Problems to solve
a. Answer these from the closet piece:
(i) Who helped set up the organized closet?
(ii) For how long was the closet kept a shrine?
(iii) Where was the gray sweater bought?
b. Carry on the closet piece from its final sentence.

And I’m not talking some light dusting and tidying, I’m talking about the big kahuna: my closet.

Almost three years ago now, my BBF who runs Style and Order 4 U helped me create a perfectly organized “Elfa” closet that only big girls have. For a housework addict, the intricate shelves, elaborate array of drawers, efficient ultra-slim hangers, and overall place-for-everything-including-stray-baseball-hats was pure ecstasy.

I kept the joint a shrine for the first year. In those early days, I regularly fondled the Container Store’s catalog and dreamed of the next level that might even include some light automation. And I kept it so perfect that the Gap used to send their trainees over to learn how to fold and stack. (Just kidding! But you know, they could have…)

But then over time, the beautiful order had no choice but to succumb to hideous chaos. In the face of tighter schedules that required fast and furious clothing changes, busier kids, and longer workdays, other more pressing household work took priority. And so the closet became more of a dumping ground and less of a sacred space.

Psychically, the avalanche of crap made me depressed. Instead of digging through the wreckage, I often took the path of least resistance and grabbed the same pair of unflattering jean and comfy yet hideously ugly gray sweater that was bought on sale years ago at Old Navy.

Data shown

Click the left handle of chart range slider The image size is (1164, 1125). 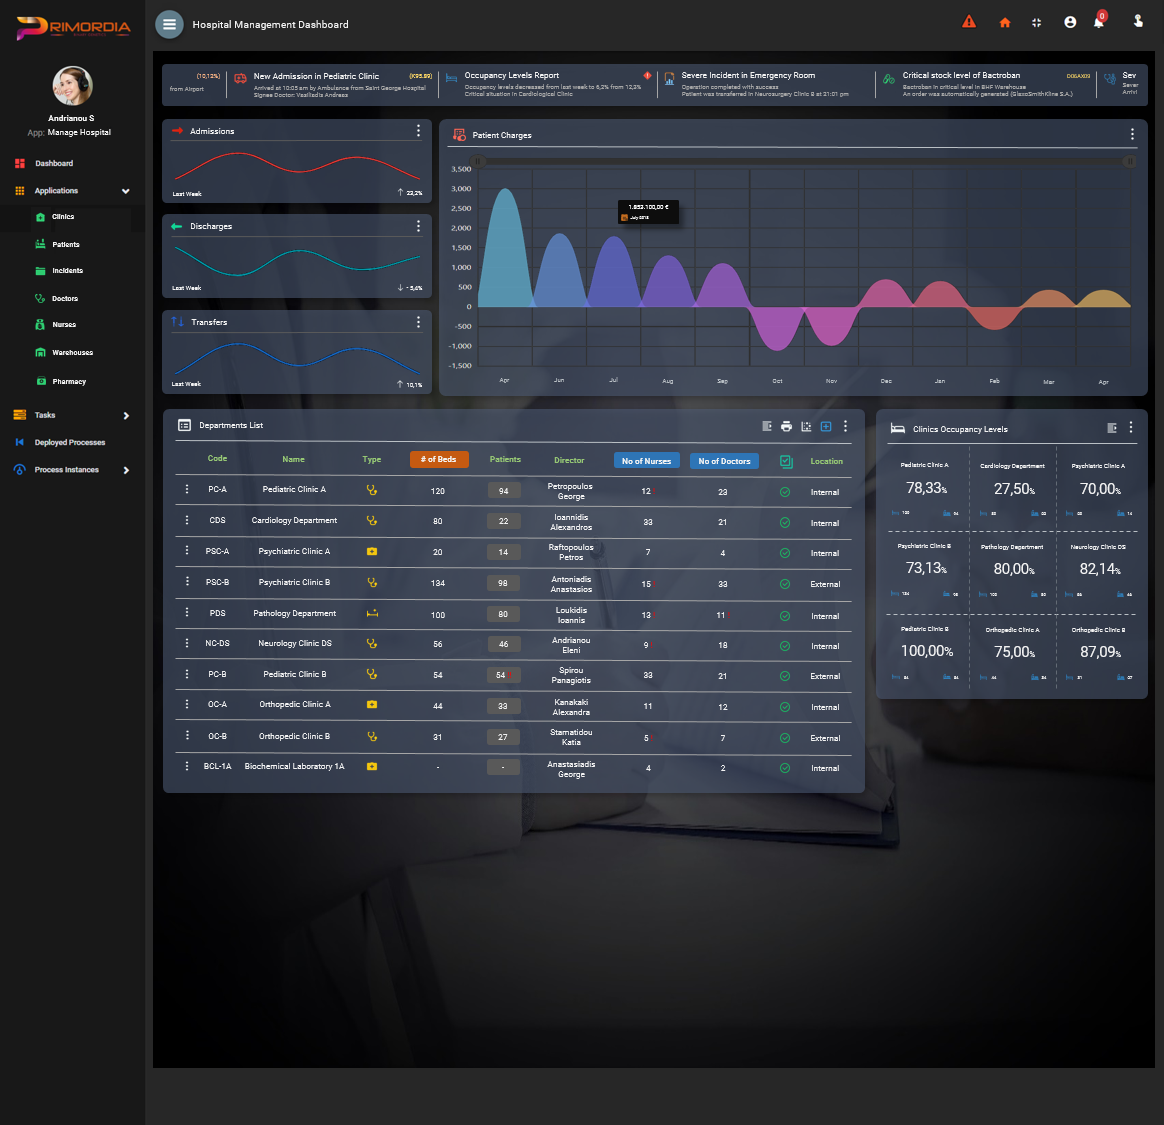pos(478,161)
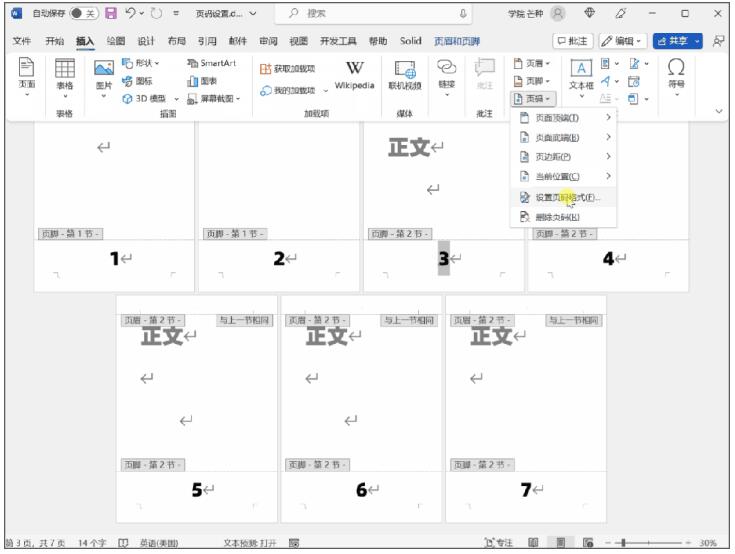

In response
a.
(i) The writer's BBF who runs Style and Order 4 U.
(ii) For the first year.
(iii) On sale, years ago, at Old Navy.

b.
Let me say for the record that something you purchase “on sale at Old Navy,” should be burned immediately without even taking the tags off.

Finally the day of reckoning came — it had to. My friends joke that their teen daughters often troll their closets and steal their clothes, and oddly enough, I wanted that, too, as it makes a mom feel connected to her increasingly independent child. (And to really understand that feeling, you gotta check out, “My Teenage Daughter Borrows My Clothes” by Randi Olin.) So partly I wanted to do better for my budding clothes horse — I figured if she can find something she likes at home, I’ll hear less whining about going to the mall.

Plus it’s impossible to get the kiddos to clean up their disastrous room wrecks when mine’s no better. I had to first prepare my glass house so I could then lob a bunch of “clean your room or you get no ____ [fill in what works best in the moment here]” boulders at the children.

As I dove in, I realized that this annual ritual is likely going on in closets nationwide. And the deeper I got, the more I realized that I had two clear criteria to be met for each item in the closet to share with my fellow spring cleaners:

1) Does this (item of clothing) make me feel sexy? First and foremost, this is a much kinder way of asking yourself if something still fits you anymore. Nobody feels sexy in a pair of jeans that cook up a big ol’ muffin top — ditto on too-short t-shirts, shorts, skirts, etc. Conversely, something oversized and shapeless (READ: The aforementioned “on sale at Old Navy” sweater) needs to be tossed, too. This criteria also helped me drill down further and expunge ill-fitting bras, stretched out, holey underwear, socks that always fall down, hideous flannel PJ’s that I’ve had since 1902, and a bunch of worn out shoes that had lost their snap long ago.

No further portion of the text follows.